The Amazon headquarters stays virtually empty on March 10, 2020 in downtown Seattle, Washington. In response to the coronavirus outbreak, Amazon recommended all wage-earners in its Seattle office to work from home, leaving much of downtown nearly void of people.
John Moore | Getty Allusions
Amazon has issued new guidance on its return-to-work plans that indicates it doesn’t plan to ditch its offices anytime quickly.
The company expects some of its employees to start coming back to the office as early as this summer, Amazon signified in a memo to employees on Tuesday. Most of the company’s staff will likely be in the office by the fall.
The plans signal that Amazon doesn’t contemplate to follow in the footsteps of other tech companies, by allowing employees to continue to work remotely or via a hybrid model. Microsoft, Facebook, Salesforce, Trill and Square have all embraced the possibility of more remote work after the pandemic.
“Our plan is to return to an office-centric civilization as our baseline,” Amazon told employees in the memo. “We believe it enables us to invent, collaborate, and learn together most effectively.”
Some of Amazon’s wage-earners in Asia are already back in the office. Roughly 10% of its corporate population “currently works from an office each day,” the players said.
Amazon emphasized in the memo that it expects the return-to-work process to be gradual. The timelines for returning to the office wish vary by country, depending on the infection and vaccination rates, Amazon said. The company will continue to require communal distancing, face masks, office occupancy limits, temperature screenings and other safety measures at its offices.

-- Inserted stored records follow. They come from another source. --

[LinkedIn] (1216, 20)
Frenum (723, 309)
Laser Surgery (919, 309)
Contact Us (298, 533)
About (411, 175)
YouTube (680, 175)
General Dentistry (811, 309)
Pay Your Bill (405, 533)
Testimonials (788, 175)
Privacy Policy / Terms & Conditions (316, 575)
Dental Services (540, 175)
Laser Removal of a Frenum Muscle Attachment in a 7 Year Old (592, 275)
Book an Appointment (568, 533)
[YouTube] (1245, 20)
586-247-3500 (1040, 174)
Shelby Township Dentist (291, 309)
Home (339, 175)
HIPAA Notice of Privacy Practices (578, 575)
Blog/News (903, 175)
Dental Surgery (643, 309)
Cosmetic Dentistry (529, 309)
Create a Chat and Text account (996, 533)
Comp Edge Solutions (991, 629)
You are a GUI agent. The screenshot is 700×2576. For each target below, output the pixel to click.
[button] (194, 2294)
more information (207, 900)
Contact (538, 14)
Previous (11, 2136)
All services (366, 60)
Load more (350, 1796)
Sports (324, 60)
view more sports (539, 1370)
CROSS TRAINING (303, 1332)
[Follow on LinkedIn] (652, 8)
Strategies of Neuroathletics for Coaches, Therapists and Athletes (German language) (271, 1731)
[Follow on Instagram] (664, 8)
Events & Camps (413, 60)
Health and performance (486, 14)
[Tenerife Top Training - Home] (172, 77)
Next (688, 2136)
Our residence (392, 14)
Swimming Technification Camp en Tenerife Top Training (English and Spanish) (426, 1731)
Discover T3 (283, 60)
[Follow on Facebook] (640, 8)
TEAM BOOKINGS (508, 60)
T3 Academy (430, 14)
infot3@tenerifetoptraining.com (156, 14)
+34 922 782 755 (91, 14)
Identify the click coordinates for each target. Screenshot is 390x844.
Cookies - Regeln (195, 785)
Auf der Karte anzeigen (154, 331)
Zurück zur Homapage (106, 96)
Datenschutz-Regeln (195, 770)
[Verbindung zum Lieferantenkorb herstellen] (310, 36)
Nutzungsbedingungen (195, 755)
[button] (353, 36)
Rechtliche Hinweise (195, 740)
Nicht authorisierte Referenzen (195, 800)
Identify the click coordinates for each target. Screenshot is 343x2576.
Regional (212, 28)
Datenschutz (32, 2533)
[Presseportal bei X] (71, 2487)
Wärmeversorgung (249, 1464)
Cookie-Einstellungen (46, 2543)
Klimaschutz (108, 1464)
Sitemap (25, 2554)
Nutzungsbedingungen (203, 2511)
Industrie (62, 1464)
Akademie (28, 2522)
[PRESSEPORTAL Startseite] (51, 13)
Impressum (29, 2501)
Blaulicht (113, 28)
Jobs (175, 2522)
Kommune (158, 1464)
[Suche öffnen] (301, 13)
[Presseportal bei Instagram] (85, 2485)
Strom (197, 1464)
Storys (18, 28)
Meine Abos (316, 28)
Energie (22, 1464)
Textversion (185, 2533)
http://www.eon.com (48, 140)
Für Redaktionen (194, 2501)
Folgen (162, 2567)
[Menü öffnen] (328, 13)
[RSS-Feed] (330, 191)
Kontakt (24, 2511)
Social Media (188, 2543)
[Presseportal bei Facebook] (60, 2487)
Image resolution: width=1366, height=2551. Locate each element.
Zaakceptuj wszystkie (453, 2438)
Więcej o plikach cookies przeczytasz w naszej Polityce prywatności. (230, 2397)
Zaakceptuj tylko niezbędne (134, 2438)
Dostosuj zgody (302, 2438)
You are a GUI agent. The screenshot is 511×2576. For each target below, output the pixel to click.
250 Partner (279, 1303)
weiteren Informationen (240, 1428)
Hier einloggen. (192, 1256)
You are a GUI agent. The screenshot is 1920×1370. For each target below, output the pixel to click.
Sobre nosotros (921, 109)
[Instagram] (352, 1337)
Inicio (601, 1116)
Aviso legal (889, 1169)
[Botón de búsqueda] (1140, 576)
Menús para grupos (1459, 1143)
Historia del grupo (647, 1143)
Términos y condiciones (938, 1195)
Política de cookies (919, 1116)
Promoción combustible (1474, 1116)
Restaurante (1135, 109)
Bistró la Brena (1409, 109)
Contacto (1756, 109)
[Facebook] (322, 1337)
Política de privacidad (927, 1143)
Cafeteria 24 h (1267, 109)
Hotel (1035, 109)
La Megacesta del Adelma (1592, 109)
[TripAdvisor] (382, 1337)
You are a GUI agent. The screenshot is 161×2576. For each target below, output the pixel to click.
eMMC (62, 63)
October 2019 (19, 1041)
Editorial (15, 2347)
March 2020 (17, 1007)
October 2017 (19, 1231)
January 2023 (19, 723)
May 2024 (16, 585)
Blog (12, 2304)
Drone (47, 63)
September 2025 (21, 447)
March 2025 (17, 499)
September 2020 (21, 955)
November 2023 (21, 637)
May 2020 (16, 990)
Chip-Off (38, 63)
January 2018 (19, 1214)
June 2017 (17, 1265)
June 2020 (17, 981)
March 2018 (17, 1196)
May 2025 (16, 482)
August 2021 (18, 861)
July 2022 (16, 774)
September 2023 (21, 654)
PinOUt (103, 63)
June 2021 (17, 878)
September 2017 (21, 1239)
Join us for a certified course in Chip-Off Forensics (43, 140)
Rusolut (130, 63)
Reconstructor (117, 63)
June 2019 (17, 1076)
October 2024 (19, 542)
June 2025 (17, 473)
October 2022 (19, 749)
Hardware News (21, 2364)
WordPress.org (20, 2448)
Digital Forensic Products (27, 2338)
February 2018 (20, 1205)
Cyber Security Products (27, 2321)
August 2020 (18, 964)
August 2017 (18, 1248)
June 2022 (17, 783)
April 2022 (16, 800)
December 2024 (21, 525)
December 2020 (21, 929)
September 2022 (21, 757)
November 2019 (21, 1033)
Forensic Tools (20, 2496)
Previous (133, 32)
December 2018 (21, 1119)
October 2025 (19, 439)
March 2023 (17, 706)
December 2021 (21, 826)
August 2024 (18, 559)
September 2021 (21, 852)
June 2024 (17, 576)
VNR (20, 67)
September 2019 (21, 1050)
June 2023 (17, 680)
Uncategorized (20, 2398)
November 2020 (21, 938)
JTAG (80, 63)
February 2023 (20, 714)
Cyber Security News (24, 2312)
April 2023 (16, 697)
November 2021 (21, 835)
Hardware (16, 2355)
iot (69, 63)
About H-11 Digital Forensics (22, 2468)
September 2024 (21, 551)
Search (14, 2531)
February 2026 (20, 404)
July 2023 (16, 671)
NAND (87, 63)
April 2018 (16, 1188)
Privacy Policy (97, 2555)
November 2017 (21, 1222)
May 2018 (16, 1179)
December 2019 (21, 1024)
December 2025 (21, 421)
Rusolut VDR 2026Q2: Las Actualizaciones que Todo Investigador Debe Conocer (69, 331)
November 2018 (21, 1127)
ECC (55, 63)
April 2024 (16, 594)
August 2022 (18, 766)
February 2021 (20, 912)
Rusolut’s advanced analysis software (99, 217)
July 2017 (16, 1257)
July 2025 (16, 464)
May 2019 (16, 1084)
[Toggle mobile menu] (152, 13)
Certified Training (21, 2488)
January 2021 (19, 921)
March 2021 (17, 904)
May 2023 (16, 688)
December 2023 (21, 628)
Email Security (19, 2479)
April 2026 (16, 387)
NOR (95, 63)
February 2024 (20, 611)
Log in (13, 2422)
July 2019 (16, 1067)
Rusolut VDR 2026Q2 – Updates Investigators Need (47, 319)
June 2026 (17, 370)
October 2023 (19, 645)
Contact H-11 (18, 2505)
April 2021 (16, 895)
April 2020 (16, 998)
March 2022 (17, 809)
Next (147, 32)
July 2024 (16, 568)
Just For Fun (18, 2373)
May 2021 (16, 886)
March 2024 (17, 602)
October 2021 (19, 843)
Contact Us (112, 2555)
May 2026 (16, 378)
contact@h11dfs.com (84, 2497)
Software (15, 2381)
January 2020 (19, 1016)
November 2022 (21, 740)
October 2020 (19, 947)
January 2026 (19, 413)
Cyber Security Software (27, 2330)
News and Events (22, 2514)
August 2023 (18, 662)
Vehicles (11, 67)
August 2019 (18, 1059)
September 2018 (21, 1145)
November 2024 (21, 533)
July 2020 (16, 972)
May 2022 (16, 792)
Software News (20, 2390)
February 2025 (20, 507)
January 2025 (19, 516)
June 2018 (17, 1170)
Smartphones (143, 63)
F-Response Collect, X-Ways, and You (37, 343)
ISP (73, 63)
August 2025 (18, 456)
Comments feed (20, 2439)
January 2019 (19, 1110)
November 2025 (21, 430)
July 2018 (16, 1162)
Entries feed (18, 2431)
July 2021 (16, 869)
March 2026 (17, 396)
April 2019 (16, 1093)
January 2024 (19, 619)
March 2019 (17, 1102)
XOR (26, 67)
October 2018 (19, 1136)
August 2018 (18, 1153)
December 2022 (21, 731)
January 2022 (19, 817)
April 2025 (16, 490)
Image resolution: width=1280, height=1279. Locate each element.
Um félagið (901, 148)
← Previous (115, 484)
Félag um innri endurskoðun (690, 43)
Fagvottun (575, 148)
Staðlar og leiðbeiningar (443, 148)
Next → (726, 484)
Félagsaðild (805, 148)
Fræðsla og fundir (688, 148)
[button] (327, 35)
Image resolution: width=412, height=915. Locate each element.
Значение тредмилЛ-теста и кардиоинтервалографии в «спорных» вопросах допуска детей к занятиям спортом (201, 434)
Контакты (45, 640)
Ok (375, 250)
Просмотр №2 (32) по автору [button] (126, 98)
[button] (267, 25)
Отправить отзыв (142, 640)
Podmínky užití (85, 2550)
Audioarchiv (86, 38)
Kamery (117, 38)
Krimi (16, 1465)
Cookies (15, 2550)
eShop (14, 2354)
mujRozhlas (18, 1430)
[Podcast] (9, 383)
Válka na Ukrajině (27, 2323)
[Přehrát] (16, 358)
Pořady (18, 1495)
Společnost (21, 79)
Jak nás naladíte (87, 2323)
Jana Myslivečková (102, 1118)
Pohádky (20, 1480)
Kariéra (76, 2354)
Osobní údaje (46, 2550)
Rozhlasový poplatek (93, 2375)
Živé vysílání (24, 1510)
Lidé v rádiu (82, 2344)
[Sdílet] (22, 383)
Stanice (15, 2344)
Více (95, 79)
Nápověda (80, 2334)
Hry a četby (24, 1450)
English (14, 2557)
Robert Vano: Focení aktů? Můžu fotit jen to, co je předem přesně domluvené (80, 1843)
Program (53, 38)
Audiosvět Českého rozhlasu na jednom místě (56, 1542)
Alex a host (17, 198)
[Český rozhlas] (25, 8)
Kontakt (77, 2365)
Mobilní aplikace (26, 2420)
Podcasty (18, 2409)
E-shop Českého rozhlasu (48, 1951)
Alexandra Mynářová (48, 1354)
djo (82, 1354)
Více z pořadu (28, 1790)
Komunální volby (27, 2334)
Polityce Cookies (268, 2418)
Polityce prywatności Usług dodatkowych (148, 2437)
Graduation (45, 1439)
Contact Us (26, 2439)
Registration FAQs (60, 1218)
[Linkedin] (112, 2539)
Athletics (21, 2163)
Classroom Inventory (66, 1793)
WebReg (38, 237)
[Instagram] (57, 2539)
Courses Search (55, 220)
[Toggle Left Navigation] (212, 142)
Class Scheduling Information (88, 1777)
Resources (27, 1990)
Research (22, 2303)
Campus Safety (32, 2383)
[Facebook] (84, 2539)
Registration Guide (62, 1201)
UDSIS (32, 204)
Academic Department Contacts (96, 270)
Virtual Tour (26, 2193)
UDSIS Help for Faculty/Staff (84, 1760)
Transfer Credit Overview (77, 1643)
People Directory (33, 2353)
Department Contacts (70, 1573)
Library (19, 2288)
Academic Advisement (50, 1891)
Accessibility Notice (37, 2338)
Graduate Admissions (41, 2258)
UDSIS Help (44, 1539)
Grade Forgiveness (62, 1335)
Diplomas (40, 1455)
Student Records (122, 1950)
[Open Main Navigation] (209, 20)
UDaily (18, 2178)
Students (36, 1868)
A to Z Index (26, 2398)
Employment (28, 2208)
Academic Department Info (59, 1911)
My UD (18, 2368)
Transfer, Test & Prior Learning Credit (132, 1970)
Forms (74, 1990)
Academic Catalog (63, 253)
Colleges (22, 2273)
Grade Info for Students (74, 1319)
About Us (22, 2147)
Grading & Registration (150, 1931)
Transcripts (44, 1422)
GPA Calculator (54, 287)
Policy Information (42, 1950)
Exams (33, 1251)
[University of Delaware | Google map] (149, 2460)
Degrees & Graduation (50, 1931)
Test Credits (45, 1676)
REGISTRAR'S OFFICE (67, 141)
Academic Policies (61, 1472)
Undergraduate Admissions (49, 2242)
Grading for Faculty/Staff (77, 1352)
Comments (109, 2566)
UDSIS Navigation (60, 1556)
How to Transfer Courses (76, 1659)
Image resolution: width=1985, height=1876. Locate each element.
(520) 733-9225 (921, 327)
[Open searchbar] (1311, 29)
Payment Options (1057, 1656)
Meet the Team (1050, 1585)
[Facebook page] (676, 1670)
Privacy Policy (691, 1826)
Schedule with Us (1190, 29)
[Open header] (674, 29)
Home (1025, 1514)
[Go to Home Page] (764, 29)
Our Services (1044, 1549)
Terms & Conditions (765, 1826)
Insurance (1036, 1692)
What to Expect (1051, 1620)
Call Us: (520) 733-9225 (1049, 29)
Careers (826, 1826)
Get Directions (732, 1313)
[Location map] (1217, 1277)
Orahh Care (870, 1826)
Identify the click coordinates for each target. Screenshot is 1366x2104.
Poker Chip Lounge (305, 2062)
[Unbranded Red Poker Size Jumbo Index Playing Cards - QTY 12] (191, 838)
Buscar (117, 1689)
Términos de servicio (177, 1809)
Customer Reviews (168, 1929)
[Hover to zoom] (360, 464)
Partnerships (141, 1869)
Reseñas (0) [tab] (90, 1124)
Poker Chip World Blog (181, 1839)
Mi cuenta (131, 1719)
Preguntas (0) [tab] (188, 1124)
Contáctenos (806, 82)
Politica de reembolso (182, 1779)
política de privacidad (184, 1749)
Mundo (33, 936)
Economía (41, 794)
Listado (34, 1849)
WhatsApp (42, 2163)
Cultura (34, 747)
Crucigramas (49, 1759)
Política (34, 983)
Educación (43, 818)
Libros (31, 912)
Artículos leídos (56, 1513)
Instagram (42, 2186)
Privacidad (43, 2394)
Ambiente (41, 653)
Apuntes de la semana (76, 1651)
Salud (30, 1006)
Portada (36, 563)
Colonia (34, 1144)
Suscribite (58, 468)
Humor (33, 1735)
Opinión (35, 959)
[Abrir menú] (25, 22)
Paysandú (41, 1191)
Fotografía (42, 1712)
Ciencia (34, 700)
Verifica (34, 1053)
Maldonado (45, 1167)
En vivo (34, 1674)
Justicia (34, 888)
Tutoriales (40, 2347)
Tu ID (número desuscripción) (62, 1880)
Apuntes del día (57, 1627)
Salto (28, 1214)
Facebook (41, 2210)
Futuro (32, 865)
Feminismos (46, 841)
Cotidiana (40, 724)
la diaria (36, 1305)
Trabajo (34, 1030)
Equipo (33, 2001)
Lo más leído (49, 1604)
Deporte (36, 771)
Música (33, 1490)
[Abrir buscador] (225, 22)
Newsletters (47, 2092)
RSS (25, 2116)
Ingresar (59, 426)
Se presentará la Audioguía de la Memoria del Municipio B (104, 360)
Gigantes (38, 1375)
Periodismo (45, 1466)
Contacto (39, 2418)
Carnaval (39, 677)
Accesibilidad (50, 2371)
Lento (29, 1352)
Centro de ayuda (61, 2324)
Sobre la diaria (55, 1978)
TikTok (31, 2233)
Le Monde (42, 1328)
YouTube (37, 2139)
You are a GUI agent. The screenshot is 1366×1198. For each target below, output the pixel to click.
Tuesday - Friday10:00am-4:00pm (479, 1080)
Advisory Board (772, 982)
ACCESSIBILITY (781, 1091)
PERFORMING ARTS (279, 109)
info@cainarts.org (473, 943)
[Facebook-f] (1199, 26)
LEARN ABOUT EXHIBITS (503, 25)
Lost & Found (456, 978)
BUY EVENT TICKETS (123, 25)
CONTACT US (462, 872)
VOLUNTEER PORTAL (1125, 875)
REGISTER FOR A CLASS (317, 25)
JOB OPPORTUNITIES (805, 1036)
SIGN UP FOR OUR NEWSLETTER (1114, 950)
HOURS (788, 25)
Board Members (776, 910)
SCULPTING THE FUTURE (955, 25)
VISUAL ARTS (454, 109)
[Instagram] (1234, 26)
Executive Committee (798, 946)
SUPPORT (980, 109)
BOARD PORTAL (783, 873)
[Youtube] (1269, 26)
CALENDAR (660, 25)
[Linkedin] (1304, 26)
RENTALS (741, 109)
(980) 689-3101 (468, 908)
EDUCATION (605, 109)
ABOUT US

Amazon heretofore told employees they could work from home through June. The company’s warehouse workers, Unharmed Foods workers and other front-line employees have continued to report to work throughout the pandemic.
The company win initially hinted at a return to office-based work last year. Amazon announced last August that it would broaden its physical offices in six major cities: Dallas, Detroit, Denver, New York, Phoenix and San Diego, which amounts to 900,000 comply with feet of new office space.
However, AWS CEO Andy Jassy has acknowledged that there may be room for different types of drill equal environments in a post-pandemic world. Jassy will take over as Amazon CEO later this year when drift CEO Jeff Bezos steps down from the role.
“I don’t think you’re going to have people coming back to the chore 100% of the time the way they did before,” Jassy told CNBC’s Jon Fortt last December. “I think there’s thriving to be some type of hybrid model and I think it will probably differ depending on your job function.”